素直にお礼を言うと、今度志月はにっこりと笑った。人懐っこい笑み。

「でもそんなふうに言ってくれる、幸希さんのほうがかわいらしいです」

「……また恥ずかしいこと」

しれっとそう言うのはやめてほしい。嬉しいけれど、心臓がいくつあってもたりないではないか。
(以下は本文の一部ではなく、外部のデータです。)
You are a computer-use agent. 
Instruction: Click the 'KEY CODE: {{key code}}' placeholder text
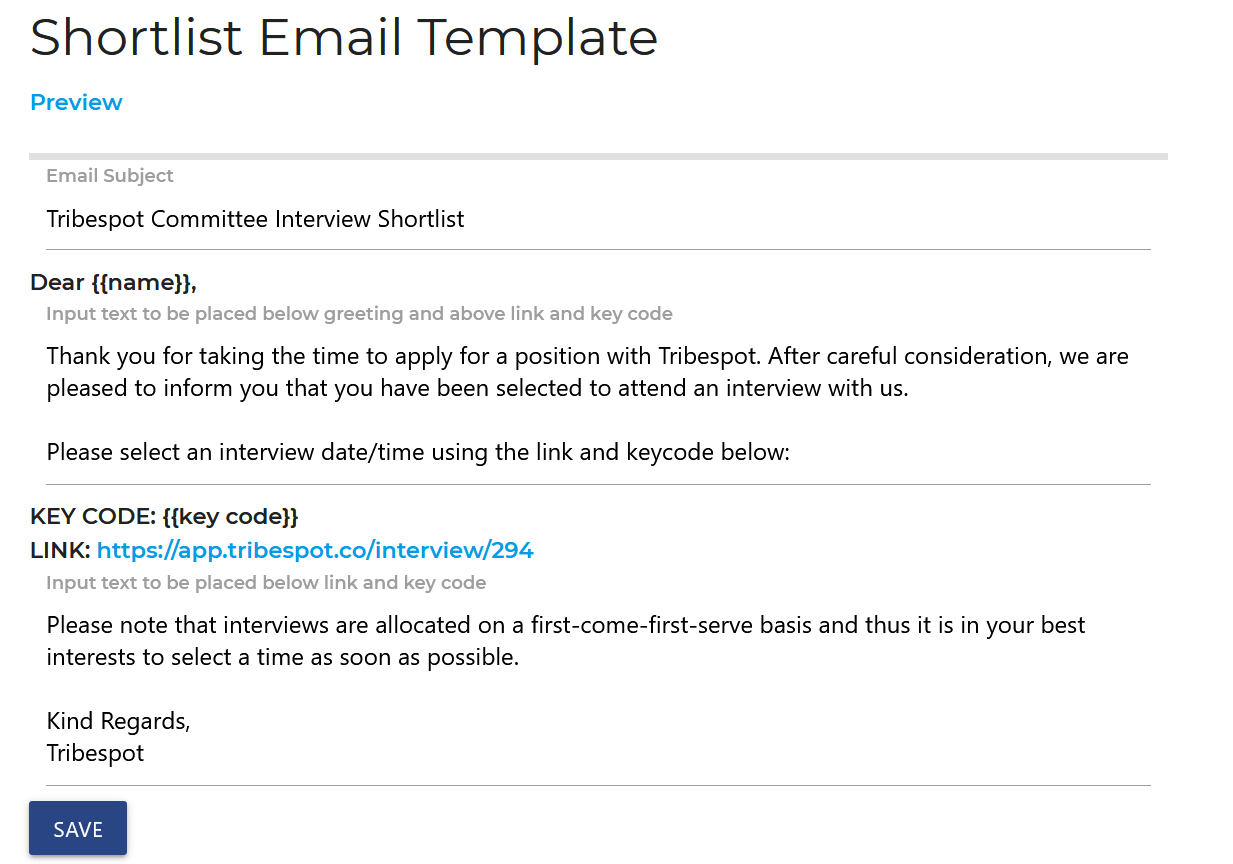pos(165,517)
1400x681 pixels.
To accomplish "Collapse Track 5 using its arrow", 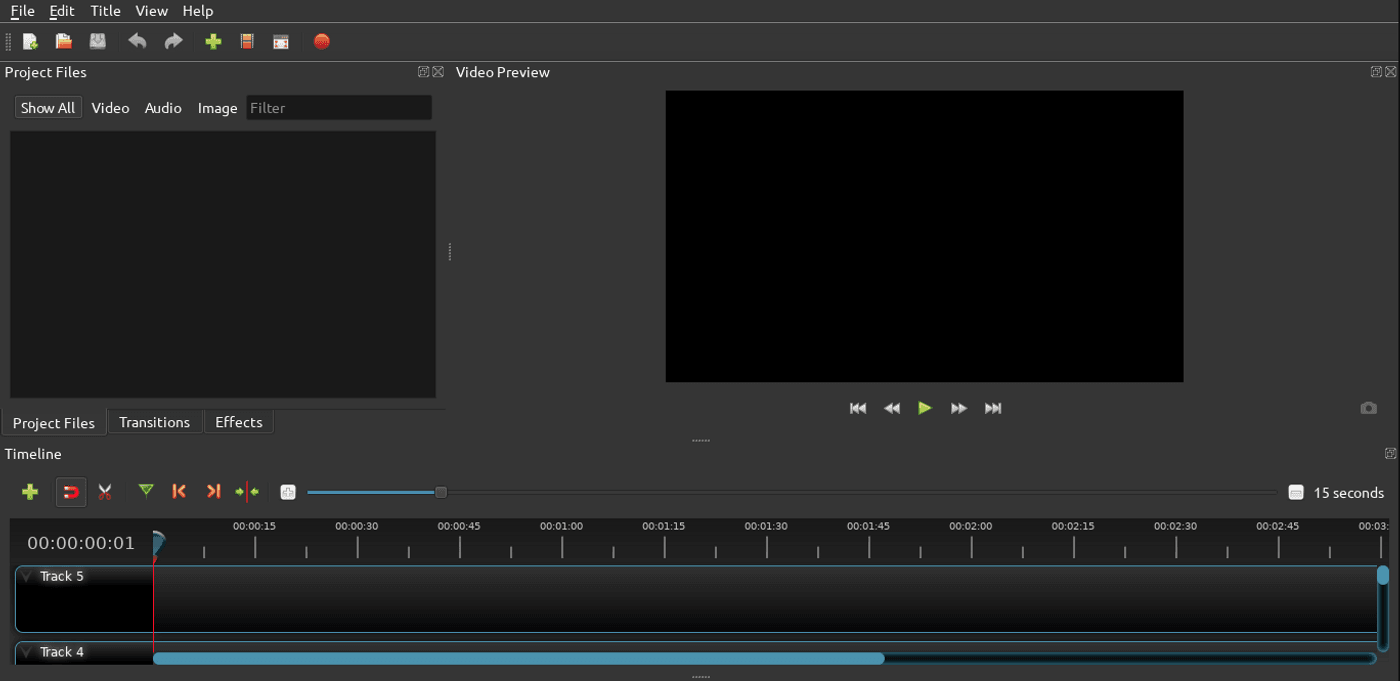I will 27,577.
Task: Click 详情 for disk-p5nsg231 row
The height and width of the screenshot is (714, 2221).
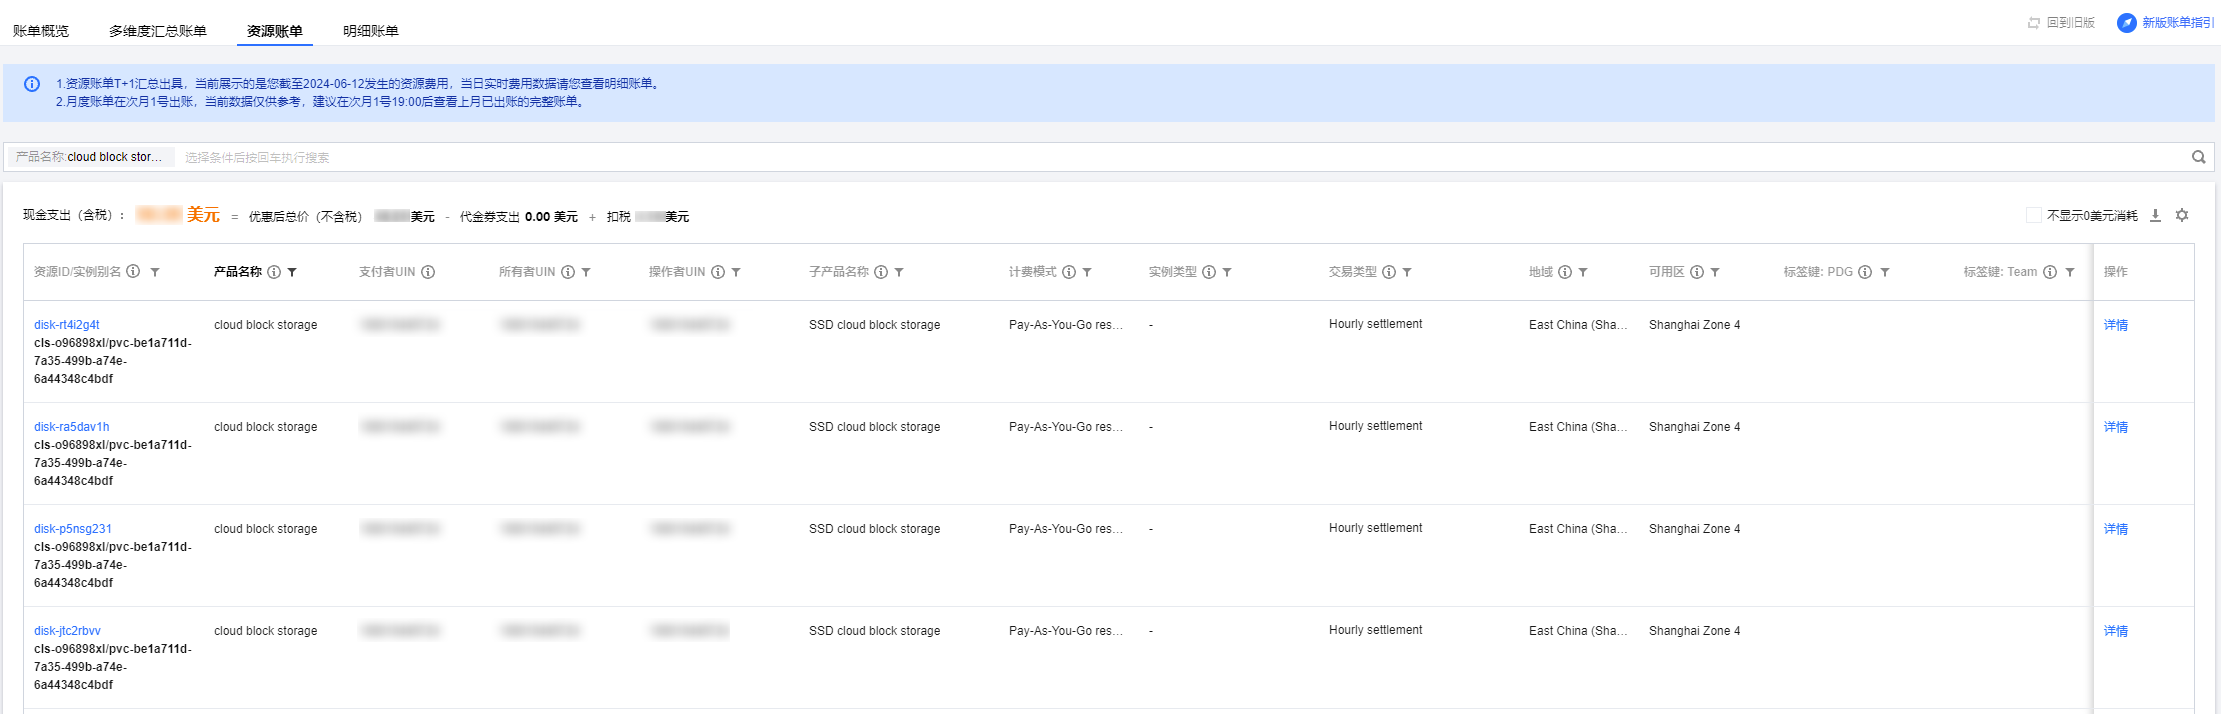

どくどくと鼓動を速くしてしまったというのに、志月はどうでもいいことを言ってきた。

「本心です。はい、口開けてください」

差し出されたのは、綺麗に剥けた甘栗。いつの間にか剥いていたらしい。

「誤魔化さないで」

「誤魔化してません。ちょうど剥けましたから」

「……剥くのなんて数秒のくせに」

幸希はそのとおり指摘したのだが、口の前まで甘栗を差し出されてしまった。

「いいですから、はい、あーん」

観念する。

子供にするみたいにしなくても、と思ったのだが。

「おいしいですか?」

「うん」

聞かれたので、もぐもぐと噛みながら頷く。

甘栗は中華街では一年中売っているが、やはり栗だけあって、秋や冬が一番おいしく感じる、と思う。

「今度はラーメンでも作りに行きましょうよ」

志月が今度は自分で食べるのだろう、新しい甘栗を剥きながら、何気なく言った。

ラーメン?

確かに志月はラーメンが好きだと言っていたし、実際に二度ほど一緒に食べに行ったことはあるけれど、作る、とはいったい。

「作るの?」

「はい。カップヌードルミュージアムっていうところがあってですね、そこでカップラーメン作りの体験を……」

さらさらと答える志月。次のデートの予定が立っていく。

夏から秋になって、そして今は秋から冬へと変わろうとしていく。再会したときは夏だったのに、志月と過ごす季節ももうみっつめだ。

一周するときにはなにがあるのだろう。

それまで何回も会って、いろんなときを二人で過ごして。

もっと仲を深められていったらいいな、と思う。

「もうひとつ、食べますか?」

聞かれたので幸希は「食べる」と言ったのだけど。

志月は自分のくちもとに甘栗を持っていった。くちびるで軽くくわえる。

それを見ただけで意味がわかり、幸希の胸が高鳴った。

もう、馬鹿。

思ったのだけど、それは口に出さずに、幸希はそっと顔を近づけた。

幸希のくちびるに届いたのは甘栗だけでなく、その先にある志月のくちびるも、だった。